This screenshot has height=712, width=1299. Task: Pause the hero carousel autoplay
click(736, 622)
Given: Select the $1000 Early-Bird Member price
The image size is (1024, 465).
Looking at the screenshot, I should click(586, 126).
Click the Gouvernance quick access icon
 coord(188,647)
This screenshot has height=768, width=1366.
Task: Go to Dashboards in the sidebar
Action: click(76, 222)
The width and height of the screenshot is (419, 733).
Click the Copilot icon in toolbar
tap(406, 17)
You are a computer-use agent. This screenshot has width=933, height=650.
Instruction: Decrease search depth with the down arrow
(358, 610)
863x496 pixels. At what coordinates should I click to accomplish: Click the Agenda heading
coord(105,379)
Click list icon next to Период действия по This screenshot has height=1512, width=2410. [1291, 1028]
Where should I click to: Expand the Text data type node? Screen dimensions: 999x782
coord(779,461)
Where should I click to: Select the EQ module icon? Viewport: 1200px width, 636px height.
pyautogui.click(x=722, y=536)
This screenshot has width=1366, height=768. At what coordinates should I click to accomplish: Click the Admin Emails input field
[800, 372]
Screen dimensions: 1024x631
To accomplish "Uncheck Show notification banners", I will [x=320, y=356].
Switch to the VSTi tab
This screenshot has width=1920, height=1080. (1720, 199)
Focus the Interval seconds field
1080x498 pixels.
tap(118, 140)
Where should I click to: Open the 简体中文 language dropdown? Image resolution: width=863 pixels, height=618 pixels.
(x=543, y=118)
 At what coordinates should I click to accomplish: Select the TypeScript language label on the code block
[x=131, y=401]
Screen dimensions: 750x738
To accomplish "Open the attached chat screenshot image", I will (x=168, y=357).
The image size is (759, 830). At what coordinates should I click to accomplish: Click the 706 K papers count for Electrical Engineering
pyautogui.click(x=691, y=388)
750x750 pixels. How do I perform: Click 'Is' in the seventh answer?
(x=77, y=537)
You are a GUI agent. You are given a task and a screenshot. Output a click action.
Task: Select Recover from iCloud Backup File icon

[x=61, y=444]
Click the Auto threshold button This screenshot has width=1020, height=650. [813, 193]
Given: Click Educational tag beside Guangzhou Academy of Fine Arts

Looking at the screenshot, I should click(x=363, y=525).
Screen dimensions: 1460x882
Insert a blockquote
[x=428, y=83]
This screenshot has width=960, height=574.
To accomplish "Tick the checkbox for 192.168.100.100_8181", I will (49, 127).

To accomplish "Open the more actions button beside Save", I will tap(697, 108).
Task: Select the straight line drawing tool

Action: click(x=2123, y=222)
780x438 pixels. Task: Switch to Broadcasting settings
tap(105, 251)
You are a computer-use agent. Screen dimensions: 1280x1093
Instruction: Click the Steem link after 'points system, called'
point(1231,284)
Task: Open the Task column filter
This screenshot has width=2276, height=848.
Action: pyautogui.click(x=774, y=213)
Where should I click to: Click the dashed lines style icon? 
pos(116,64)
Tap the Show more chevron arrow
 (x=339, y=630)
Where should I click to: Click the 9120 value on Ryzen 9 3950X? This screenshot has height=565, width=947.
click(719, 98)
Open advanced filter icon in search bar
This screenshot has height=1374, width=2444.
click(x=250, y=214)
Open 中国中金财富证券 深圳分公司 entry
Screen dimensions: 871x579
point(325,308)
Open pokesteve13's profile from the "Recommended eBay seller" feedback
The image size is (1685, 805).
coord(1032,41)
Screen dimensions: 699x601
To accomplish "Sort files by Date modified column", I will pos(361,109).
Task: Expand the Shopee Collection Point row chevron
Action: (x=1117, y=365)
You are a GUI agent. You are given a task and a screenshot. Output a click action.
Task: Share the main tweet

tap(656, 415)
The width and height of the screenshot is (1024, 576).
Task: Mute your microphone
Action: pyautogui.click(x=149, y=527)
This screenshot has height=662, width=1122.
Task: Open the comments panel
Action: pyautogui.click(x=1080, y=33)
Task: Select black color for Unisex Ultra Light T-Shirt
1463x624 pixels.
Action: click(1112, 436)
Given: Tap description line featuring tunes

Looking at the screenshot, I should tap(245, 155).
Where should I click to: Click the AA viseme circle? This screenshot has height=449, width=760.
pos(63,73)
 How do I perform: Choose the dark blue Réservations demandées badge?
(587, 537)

——————

(Goal):
Rewrite the lines above as a JSON list of strings, one string per line, leaving out any blank lines.

(Exercise solution):
[
  "This screenshot has height=712, width=1299. Task: Pause the hero carousel autoplay",
  "click(736, 622)",
  "Given: Select the $1000 Early-Bird Member price",
  "The image size is (1024, 465).",
  "Looking at the screenshot, I should click(586, 126).",
  "Click the Gouvernance quick access icon",
  " coord(188,647)",
  "This screenshot has height=768, width=1366.",
  "Task: Go to Dashboards in the sidebar",
  "Action: click(76, 222)",
  "The width and height of the screenshot is (419, 733).",
  "Click the Copilot icon in toolbar",
  "tap(406, 17)",
  "You are a computer-use agent. This screenshot has width=933, height=650.",
  "Instruction: Decrease search depth with the down arrow",
  "(358, 610)",
  "863x496 pixels. At what coordinates should I click to accomplish: Click the Agenda heading",
  "coord(105,379)",
  "Click list icon next to Период действия по This screenshot has height=1512, width=2410. [1291, 1028]",
  "Where should I click to: Expand the Text data type node? Screen dimensions: 999x782",
  "coord(779,461)",
  "Where should I click to: Select the EQ module icon? Viewport: 1200px width, 636px height.",
  "pyautogui.click(x=722, y=536)",
  "This screenshot has width=1366, height=768. At what coordinates should I click to accomplish: Click the Admin Emails input field",
  "[800, 372]",
  "Screen dimensions: 1024x631",
  "To accomplish \"Uncheck Show notification banners\", I will [x=320, y=356].",
  "Switch to the VSTi tab",
  "This screenshot has width=1920, height=1080. (1720, 199)",
  "Focus the Interval seconds field",
  "1080x498 pixels.",
  "tap(118, 140)",
  "Where should I click to: Open the 简体中文 language dropdown? Image resolution: width=863 pixels, height=618 pixels.",
  "(x=543, y=118)",
  " At what coordinates should I click to accomplish: Select the TypeScript language label on the code block",
  "[x=131, y=401]",
  "Screen dimensions: 750x738",
  "To accomplish \"Open the attached chat screenshot image\", I will (x=168, y=357).",
  "The image size is (759, 830). At what coordinates should I click to accomplish: Click the 706 K papers count for Electrical Engineering",
  "pyautogui.click(x=691, y=388)",
  "750x750 pixels. How do I perform: Click 'Is' in the seventh answer?",
  "(x=77, y=537)",
  "You are a GUI agent. You are given a task and a screenshot. Output a click action.",
  "Task: Select Recover from iCloud Backup File icon",
  "[x=61, y=444]",
  "Click the Auto threshold button This screenshot has width=1020, height=650. [813, 193]",
  "Given: Click Educational tag beside Guangzhou Academy of Fine Arts",
  "Looking at the screenshot, I should click(x=363, y=525).",
  "Screen dimensions: 1460x882",
  "Insert a blockquote",
  "[x=428, y=83]",
  "This screenshot has width=960, height=574.",
  "To accomplish \"Tick the checkbox for 192.168.100.100_8181\", I will (49, 127).",
  "To accomplish \"Open the more actions button beside Save\", I will tap(697, 108).",
  "Task: Select the straight line drawing tool",
  "Action: click(x=2123, y=222)",
  "780x438 pixels. Task: Switch to Broadcasting settings",
  "tap(105, 251)",
  "You are a computer-use agent. Screen dimensions: 1280x1093",
  "Instruction: Click the Steem link after 'points system, called'",
  "point(1231,284)",
  "Task: Open the Task column filter",
  "This screenshot has width=2276, height=848.",
  "Action: pyautogui.click(x=774, y=213)",
  "Where should I click to: Click the dashed lines style icon? ",
  "pos(116,64)",
  "Tap the Show more chevron arrow",
  " (x=339, y=630)",
  "Where should I click to: Click the 9120 value on Ryzen 9 3950X? This screenshot has height=565, width=947.",
  "click(719, 98)",
  "Open advanced filter icon in search bar",
  "This screenshot has height=1374, width=2444.",
  "click(x=250, y=214)",
  "Open 中国中金财富证券 深圳分公司 entry",
  "Screen dimensions: 871x579",
  "point(325,308)",
  "Open pokesteve13's profile from the \"Recommended eBay seller\" feedback",
  "The image size is (1685, 805).",
  "coord(1032,41)",
  "Screen dimensions: 699x601",
  "To accomplish \"Sort files by Date modified column\", I will pos(361,109).",
  "Task: Expand the Shopee Collection Point row chevron",
  "Action: (x=1117, y=365)",
  "You are a GUI agent. You are given a task and a screenshot. Output a click action.",
  "Task: Share the main tweet",
  "tap(656, 415)",
  "The width and height of the screenshot is (1024, 576).",
  "Task: Mute your microphone",
  "Action: pyautogui.click(x=149, y=527)",
  "This screenshot has height=662, width=1122.",
  "Task: Open the comments panel",
  "Action: pyautogui.click(x=1080, y=33)",
  "Task: Select black color for Unisex Ultra Light T-Shirt",
  "1463x624 pixels.",
  "Action: click(1112, 436)",
  "Given: Tap description line featuring tunes",
  "Looking at the screenshot, I should tap(245, 155).",
  "Where should I click to: Click the AA viseme circle? This screenshot has height=449, width=760.",
  "pos(63,73)",
  " How do I perform: Choose the dark blue Réservations demandées badge?",
  "(587, 537)"
]